During her voyage to Italy, Sebastiano Caboto received orders to place herself under the command of the Italian East Africa Naval Command at Massawa; sources disagree on whether she received the orders on 19 January 1935 while in port at Aden or after she already had reached Massawa. She subsequently returned to the Mediterranean and deployed to Rhodes in the Italian Dodecanese for duty under the Aegean Naval Command In 1938 she was reclassified as a submarine tender.

===World War II===
With its invasion of France on 10 June 1940, Italy entered World War II on the side of the Axis powers. At the time, Sebastiano Caboto was part of the Auxiliary Ships Group of the Aegean Sea Naval Command, based at Rhodes. During the war, she continued to operate as a submarine tender, always based at Rhodes. She often participated with her shipboard armament in the anti-aircraft defense of the island from frequent, but usually unsuccessful, British air attacks.
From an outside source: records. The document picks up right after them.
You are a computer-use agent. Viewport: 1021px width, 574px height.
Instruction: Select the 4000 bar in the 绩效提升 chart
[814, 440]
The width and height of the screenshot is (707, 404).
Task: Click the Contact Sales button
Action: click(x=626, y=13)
The crew often took the opportunity to enrich their meals with fish, particularly mullet, killed by explosions during the air raids.

On 25 May 1941, during the preparation of a convoy that would land an Italian expeditionary force in Crete to take part in the German invasion of the island, Aldo Cocchia, the commander of the convoy, requested that Sebastiano Caboto take part in the operation. Higher command rejected the request on the grounds that Sebastiano Caboto, although small and old, was registered in the naval register as a cruiser and it was undesirable to give the Allies an opportunity to announce the sinking of a cruiser if she were lost during the operation.

The Kingdom of Italy proclaimed an armistice with the Allies on 8 September 1943, and Nazi Germany immediately began the Dodecanese campaign to seize control of the Italian islands in the Aegean, including Rhodes. Sebastiano Caboto was still at Rhodes, under the orders of Lieutenant Commander Corradini. The ship was in no condition to either participate in the Battle of Rhodes or flee the island, so Corradini disembarked weapons and supplies to reinforce the Italian defenses ashore. According to one source, the ship was scuttled in shallow water at Rhodes on 9 September 1943 to prevent her capture intact by the Germans. According to other sources, Sebastiano Caboto was moored in port with her engines stopped and only a small crew aboard — most of her crew having disembarked without Corradini's consent so as to avoid having to fight the Germans — when armed German soldiers boarded the ship on 11 September 1943. Sources agree that German forces captured her on 12 September 1943 when Corradini and the remaining crew, after destroying documents and archives, disembarked, bringing with them the ship's battle flag, after receiving the salute from German sentries. However, the ship's Italian flag was not lowered until 17 September 1943.

After capturing Sebastiano Caboto, the Germans refloated her, but her time under Kriegsmarine control was short. Sources provide differeng accounts of her fate. Some sources claim she was sunk in an Allied air attack in September 1943, perhaps on 15 September 1943 while repairs were underway, sinking in the same place where she had scuttled herself. According to some sources, however, she suffered damage at Rhodes in an Allied air raid on 19 September 1943, hit near the forecastle. Some sources claim she was sunk in an Allied air raid in October 1943.